8.30am: Labour press conference, with Lord Mandelson, Alan Johnson and John Denham
11am: Alistair Darling speech on the economy
1.30pm: Nick Clegg Q&A with students in Edinburgh
2.15pm: Andy Burnham, Andrew Lansley and Norman Lamb in Daily Politics health debate on BBC 2
6pm: Gordon Brown, David Cameron and Nick Clegg address Operation Black Vote rally in London
6.56am: If the Greek debt crisis suddenly gets a lot worse, will that help Labour, the Liberal Democrats or the Conservatives? It's not a particularly tasteful question. But with the BBC news this morning dominated by talk of a jittery bond market, the euro on the slide and the FTSE on the way down, I'm pretty sure that's what they will be wondering at the campaign meetings this morning.
The papers still seem to be dominated by the Institute for Fiscal Studies reports that were out yesterday. In the Guardian, Patrick Wintour and Larry Elliott report that the IFS has accused "all three main parties ‑ and particularly Labour ‑ for failing to come clean over the scale of tax rises, welfare cuts and spending retrenchment necessary after the election."
In an attack on the "vague" plans sketched out by Labour, Conservatives and Liberal Democrats, the Institute for Fiscal Studies also claimed the Tories were planning the sharpest spending cuts since the second world war, while the Labour and Lib Dem spending slowdowns amounted to the biggest retrenchment since the IMF crisis in the mid-1970s.The IFS said that no party had gone "anywhere near identifying" the cuts they will need to meet their various deficit reduction timetables.

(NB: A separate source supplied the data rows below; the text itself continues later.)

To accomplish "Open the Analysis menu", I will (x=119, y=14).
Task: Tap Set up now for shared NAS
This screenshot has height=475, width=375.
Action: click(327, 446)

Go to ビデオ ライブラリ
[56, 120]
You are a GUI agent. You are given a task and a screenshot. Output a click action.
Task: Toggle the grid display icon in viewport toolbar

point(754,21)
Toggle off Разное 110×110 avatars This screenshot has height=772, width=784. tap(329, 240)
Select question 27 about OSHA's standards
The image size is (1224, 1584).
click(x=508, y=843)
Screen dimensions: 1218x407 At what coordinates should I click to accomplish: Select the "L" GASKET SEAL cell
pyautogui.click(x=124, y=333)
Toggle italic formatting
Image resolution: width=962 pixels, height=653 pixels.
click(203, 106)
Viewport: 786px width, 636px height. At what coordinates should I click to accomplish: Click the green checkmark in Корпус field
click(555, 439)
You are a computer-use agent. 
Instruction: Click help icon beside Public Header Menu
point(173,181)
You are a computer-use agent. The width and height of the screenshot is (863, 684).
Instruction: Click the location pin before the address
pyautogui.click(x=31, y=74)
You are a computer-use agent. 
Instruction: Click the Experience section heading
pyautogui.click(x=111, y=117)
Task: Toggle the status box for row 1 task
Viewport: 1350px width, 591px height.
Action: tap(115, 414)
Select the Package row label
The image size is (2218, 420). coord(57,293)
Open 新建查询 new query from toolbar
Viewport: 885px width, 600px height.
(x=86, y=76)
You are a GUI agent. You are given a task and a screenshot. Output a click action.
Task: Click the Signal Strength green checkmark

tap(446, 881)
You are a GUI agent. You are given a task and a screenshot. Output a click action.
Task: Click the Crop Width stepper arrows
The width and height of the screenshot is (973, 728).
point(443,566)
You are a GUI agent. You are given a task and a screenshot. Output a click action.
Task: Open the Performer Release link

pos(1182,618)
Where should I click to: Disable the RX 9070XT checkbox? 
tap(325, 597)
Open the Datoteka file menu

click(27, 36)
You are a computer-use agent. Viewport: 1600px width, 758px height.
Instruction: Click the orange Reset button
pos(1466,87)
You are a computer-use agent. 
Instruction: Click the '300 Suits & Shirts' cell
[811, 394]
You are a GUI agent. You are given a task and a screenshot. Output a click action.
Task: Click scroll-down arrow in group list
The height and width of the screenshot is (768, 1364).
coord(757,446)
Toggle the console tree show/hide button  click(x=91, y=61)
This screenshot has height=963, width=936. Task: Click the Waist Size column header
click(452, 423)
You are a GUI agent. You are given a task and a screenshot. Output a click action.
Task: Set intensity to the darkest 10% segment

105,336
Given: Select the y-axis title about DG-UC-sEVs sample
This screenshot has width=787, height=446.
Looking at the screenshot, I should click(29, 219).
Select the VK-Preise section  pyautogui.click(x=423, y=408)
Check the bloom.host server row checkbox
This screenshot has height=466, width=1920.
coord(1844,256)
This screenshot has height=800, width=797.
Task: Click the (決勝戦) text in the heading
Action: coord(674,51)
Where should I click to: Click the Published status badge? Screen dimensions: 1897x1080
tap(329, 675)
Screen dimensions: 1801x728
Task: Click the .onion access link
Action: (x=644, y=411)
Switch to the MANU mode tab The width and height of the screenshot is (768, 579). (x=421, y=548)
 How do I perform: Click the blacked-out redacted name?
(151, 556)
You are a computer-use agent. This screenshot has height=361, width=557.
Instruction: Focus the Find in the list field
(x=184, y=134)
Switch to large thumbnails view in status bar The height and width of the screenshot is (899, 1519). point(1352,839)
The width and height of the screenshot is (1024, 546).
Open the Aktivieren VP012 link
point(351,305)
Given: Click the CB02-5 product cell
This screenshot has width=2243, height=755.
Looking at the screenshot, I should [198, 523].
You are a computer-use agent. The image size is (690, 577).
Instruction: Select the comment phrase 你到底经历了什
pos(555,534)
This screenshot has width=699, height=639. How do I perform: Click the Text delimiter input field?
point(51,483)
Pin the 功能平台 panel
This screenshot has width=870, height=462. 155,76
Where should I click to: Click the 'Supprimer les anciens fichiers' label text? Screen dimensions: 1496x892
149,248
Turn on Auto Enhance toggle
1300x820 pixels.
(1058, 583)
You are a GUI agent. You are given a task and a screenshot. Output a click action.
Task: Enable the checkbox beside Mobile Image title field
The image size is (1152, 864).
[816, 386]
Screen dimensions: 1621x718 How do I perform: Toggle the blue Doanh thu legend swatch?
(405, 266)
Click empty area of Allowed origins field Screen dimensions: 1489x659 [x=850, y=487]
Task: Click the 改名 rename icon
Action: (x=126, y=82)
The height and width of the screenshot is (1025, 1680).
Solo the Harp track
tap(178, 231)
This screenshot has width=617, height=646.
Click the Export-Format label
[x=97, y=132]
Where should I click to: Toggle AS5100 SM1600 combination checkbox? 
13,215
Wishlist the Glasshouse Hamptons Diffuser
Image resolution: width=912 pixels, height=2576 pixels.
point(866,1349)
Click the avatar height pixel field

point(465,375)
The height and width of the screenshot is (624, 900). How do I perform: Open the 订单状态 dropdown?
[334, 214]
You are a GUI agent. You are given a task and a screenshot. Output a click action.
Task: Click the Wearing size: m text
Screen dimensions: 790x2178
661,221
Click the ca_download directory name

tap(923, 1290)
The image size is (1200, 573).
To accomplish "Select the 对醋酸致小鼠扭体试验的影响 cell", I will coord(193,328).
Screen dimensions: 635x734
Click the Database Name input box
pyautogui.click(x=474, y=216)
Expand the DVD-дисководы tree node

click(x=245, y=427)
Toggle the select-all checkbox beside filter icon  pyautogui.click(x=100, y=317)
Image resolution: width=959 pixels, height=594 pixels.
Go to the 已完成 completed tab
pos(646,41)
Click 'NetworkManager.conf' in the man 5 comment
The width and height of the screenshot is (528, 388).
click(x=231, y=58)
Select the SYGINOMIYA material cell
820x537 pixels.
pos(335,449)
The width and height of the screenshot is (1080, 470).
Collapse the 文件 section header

The attack leaves all three parties with awkward questions to answer ahead of tomorrow's televised leaders debate, focused on the economy. In a damning assessment the IFS says: "Repairing the public finances will be the defining domestic policy task of the next government. For the voters to be able to make an informed choice in this election, the parties need to explain clearly how they would go about achieving it. Unfortunately they have not. The opposition parties have not set out their fiscal targets clearly, and all three are particularly vague on their plans for public spending. The blame for that lies primarily with government for refusing to hold a spending review before the election."
The Times says:
The next government must raise more in taxes and implement deeper welfare cuts than any of the three main parties admit, according to an influential think-tank.
And the message from the Daily Telegraph is much the same:
The average family already faces tax rises of more than £500 a year in the face of the £1 trillion deficit. But, according to the IFS, Labour will need to increase taxes by another £7 billion a year under its economic plan and the Conservatives will need to raise taxes by about £3 billion.
Today we'll be hearing more on the economy. Alistair Darling, the chancellor, is addressing the subject in a speech in Edinburgh. George Osborne, his Tory opposite number, is launching an initiative on banks. There is no early Lib Dem press conference, but Lord Mandelson, Alan Johnson and John Denham will be holding one at 8.30 to talk about Labour's plans for communities.
I'm heading into Westminster now. I'll post again at some point after 7.30.